Yunanistan, İrlanda, Portekiz ve Güney Kıbrıs Rum Yönetimi'ne on milyarlarca Euro'luk borç verildi. Bu ülkelerin ya kendi bankalarını kurtaracak paraları kalmamıştı, ya da yatırımcılar artık bu ülkelerde yatırım yapmak istemiyordu.
Çalkantılar, özellikle daha zengin olan kuzey Avrupa ülkeleriyle borç içinde olan güney Avrupa ülkeleri arasındaki ekonomik farklılıkları da ortaya çıkarmıştı.
Yoksul ülkeler, Euro bölgesinde olmanın hem avantajlarını hem de dezavantajlarını tattı.
Yoksul ülkeler, Euro bölgesine girmiş olmanın avantajlarından hemen yararlanmaya başlamıştı. Bu yeni para birimi sayesinde borçlanma maliyetleri düşmüş, bu da yoksul ülkelerin trilyonlarca Euro tasarruf etmesini sağlamıştı.
Ancak ekonomik sıkıntıların yaşandığı dönemlerde bu ülkelerin çalkantıları dindirmek için ellerinde daha az seçenek olmaya başladı.
Mali kriz dönemlerinde genellikle bir ülkenin para birimi hızla değer kaybeder. Bu da mallarının ucuzlamasına ve ekonominin istikrar kazanmasına yol açar. Ancak Euro bölgesindeki yoksul ülkeler, Almanya gibi ekonomisi güçlü ülkelerin para biriminin değerini yüksek tutması nedeniyle devalüasyona gidemiyor.
Uzmanlar, borç krizinin yol açtığı çalkantılı dönemlerin Euro projesinin bazı kusurlarını da gün ışığına çıkardığını kaydediyor.
Ancak Euro, Avrupa Merkez Bankası'nın uygulamaya koyduğu negatif faiz oranı, bankalara sunduğu trilyonlarca Euro'luk ucuz krediler, ve 2,6 trilyon Euro değerinde tahvil alımı sayesinde 2008 mali krizini atlatmayı başardı.
Euro gelecekte nasıl olacak?
Avrupa Merkez Bankası Başkanı Mario Draghi, 2012 yılında ”Euro'yu korumak için ne gerekiyorsa yapacağız” bir açıklama yapmıştı.
Kimi uzmanlar, Avrupa Merkez Bankası'nın esnekliği sayesinde mali zorluklara göğüs gerebileceğini, son 20 yıl içinde yaşanan zorluklar sayesindeyse bankanın gelecekteki krizlerle daha iyi başa çıkabilir hale geldiğinin kanıtlandığını söylüyor.

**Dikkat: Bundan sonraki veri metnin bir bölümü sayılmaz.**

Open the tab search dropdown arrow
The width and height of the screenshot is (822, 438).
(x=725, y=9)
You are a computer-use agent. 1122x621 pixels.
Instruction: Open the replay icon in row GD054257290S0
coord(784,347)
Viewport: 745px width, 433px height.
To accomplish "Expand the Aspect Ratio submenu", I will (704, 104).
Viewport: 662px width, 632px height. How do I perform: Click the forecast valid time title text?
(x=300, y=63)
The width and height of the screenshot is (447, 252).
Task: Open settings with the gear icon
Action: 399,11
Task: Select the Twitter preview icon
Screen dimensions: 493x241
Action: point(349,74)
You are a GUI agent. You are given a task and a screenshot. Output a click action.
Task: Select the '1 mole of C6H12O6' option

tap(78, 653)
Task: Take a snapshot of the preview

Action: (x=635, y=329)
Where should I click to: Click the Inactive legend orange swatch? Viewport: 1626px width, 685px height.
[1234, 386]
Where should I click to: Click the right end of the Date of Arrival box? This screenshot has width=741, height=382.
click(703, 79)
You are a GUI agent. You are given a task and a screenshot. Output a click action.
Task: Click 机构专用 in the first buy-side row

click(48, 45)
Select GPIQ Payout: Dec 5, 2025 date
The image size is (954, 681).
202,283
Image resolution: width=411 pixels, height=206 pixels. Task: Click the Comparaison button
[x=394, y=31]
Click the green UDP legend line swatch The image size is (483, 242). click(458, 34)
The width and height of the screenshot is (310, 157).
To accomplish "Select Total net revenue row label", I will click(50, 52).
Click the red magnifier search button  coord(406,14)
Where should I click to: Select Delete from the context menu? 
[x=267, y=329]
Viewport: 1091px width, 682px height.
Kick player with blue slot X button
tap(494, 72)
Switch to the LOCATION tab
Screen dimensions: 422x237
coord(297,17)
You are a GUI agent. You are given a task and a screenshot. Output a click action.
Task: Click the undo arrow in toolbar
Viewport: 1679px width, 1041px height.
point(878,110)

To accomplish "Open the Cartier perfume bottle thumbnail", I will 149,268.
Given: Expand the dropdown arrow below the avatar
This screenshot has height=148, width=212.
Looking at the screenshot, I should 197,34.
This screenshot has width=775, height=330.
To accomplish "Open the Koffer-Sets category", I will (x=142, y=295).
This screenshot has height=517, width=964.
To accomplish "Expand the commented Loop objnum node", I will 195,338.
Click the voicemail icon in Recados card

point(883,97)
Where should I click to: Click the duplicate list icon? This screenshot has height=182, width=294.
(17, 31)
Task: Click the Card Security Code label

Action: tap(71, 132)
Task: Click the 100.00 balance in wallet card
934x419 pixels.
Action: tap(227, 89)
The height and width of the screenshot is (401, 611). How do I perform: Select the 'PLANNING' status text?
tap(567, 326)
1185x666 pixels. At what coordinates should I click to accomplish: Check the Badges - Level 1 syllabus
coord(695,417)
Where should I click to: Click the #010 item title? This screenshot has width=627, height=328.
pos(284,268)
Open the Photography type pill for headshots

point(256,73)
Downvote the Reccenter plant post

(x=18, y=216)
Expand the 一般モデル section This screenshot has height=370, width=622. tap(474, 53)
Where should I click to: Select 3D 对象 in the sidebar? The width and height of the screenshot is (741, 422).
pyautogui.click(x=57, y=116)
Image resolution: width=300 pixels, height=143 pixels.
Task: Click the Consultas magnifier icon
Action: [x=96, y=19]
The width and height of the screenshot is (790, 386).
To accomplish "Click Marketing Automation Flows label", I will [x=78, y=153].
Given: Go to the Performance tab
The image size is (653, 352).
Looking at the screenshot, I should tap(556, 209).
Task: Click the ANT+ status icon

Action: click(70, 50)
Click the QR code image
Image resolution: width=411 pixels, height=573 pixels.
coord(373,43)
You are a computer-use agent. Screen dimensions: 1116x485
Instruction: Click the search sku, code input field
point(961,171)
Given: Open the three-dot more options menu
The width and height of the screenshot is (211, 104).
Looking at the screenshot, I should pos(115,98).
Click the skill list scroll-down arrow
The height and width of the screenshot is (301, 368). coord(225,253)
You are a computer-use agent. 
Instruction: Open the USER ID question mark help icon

Ancak kimi gözlemciler, üye 19 ülkenin gelecekteki krizlere hazırlanmak ve mali politika üzerinde ortak çalışmalar yürütmek için yeterince çaba göstermediğini düşünüyor. Euro bölgesi bankacılık birliği ve Euro bölgesi ortak bütçesi gibi daha fazla işbirliği gerektirecek öneriler ise hala planlama aşamasında bulunuyor.